Où Francis Valéry nous parle de l'avancement de son projet Les Mondes de l'essaim, roman de SF pourvu d'une bande-son dont l'ambition est d'être la plus non-humaine possible…
Où Francis Valéry nous parle de l'avancement de son projet Les Mondes de l'essaim, roman de SF pourvu d'une bande-son dont l'ambition est d'être la plus non-humaine possible…
De nos petits possibles…
Mon travail sur Les Mondes de l’Essaim avance gentiment, à son rythme et dans trois directions.
Je continue de prendre des notes et de les structurer, de temps en temps, sous la forme de petits articles dont les premiers ont été mis en ligne ici-même ainsi que sur la page de présentation du projet. J’essaie de montrer comment, de manière simple et naturelle, c’est-à-dire en constatant l’existence de phénomènes vibratoires ne devant rien à la présence d’un observateur humain, donc sans artifice ni intervention d’ordre culturel, il est possible de créer des « gammes ». C’est-à-dire de collationner un ensemble de sons liés par des rapports harmoniques, de leur donner le statut, culturel cette fois, de « notes », et d’expérimenter les sensations que peuvent susciter l’agencement de ces notes : ce que l’on appelle de la « musique ». Ces articles sont sans prétention – ils ne visent qu’à montrer qu’il n’y a pas une manière unique de concevoir des gammes, que cette opération est le résultat d’une série de choix, voire d’un accommodement avec le réel (comme la création de la gamme tempérée). Ces articles fournissent la base d’une réflexion sur ce que pourrait être une musique extraterrestre, basée sur d’autres choix que ceux qui se sont exprimés au sein de nos cultures terriennes.
Pour l’instant, je continue de mener ces réflexions, sans grande prétention. Elles paraitront sans doute futiles à « ceux qui savent » — je me souviens de la réflexion méprisante d’un étudiant en musicologie, il y a une quinzaine d’années, lorsque j’avais (déjà !) exposé ces petites considérations dans le cadre d’une rencontre organisée à Lyon, me faisant remarquer que tout cela était « du niveau CM2 ». Peut-être. Sans doute, même ! Mais pour parodier je ne sais plus quel philosophe : ce qui se conçoit bien s’énonce clairement ! (et donc simplement). Et je crois qu’il peut être utile, parfois, de retourner à l’école… et de reprendre là où ça a commencé à dérailler ! Le CM2 me paraît un bon (re)départ.

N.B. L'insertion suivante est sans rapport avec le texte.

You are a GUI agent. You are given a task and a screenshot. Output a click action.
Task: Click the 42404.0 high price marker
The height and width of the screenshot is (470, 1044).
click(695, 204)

Mon deuxième angle d’approche des Mondes de l’Essaim consiste à écrire des fragments du journal de l’ambassadeur Broderick, en poste sur la planète-océan Ayou. C’est le personnage principal à travers lequel les lecteurs vont appréhender peu à peu le monde sur lequel tout cela se passe. Ces jours-ci, j’ai travaillé sur une scène qui débute par un événement fondateur : le moment où Sholvä se met à chanter. Sholvä est une île volcanique inabordable en temps ordinaire, tant ses falaises s’enfoncent à pic dans l’océan. Au centre de son cratère se trouve un lac, et sur ce lac il y a une île où vit une communauté de personnages secrets, détenteurs de la mémoire de toute la planète. De temps à autre, les trois lunes d’Ayou entrent en conjonction, ce qui provoque divers phénomènes comme une baisse significative du niveau de l’océan autour de Sholvä et un changement de direction des vents dominants. Des ouvertures d’ordinaire sous le niveau des eaux apparaissent alors dans les flancs de l’île montagne, le vent s’y engouffre et remonte le long d’anciennes cheminées volcaniques : ce qui fait chanter la montagne. A un endroit précis de l’île, une ouverture permet de traverser la montagne et d’atteindre directement l’îlot central : un chemin praticable pendant seulement quelques jours. Il y a alors un vaste pèlerinage : venus de toutes les îles de l’archipel, des jeunes gens gagnent Sholvä pour y subir une initiation au terme de laquelle ils deviennent, à leur tour, détenteur d’une partie de la mémoire collective des peuples d’Ayou. Je n’en dirai pas davantage — j’en ai sans doute déjà trop dit !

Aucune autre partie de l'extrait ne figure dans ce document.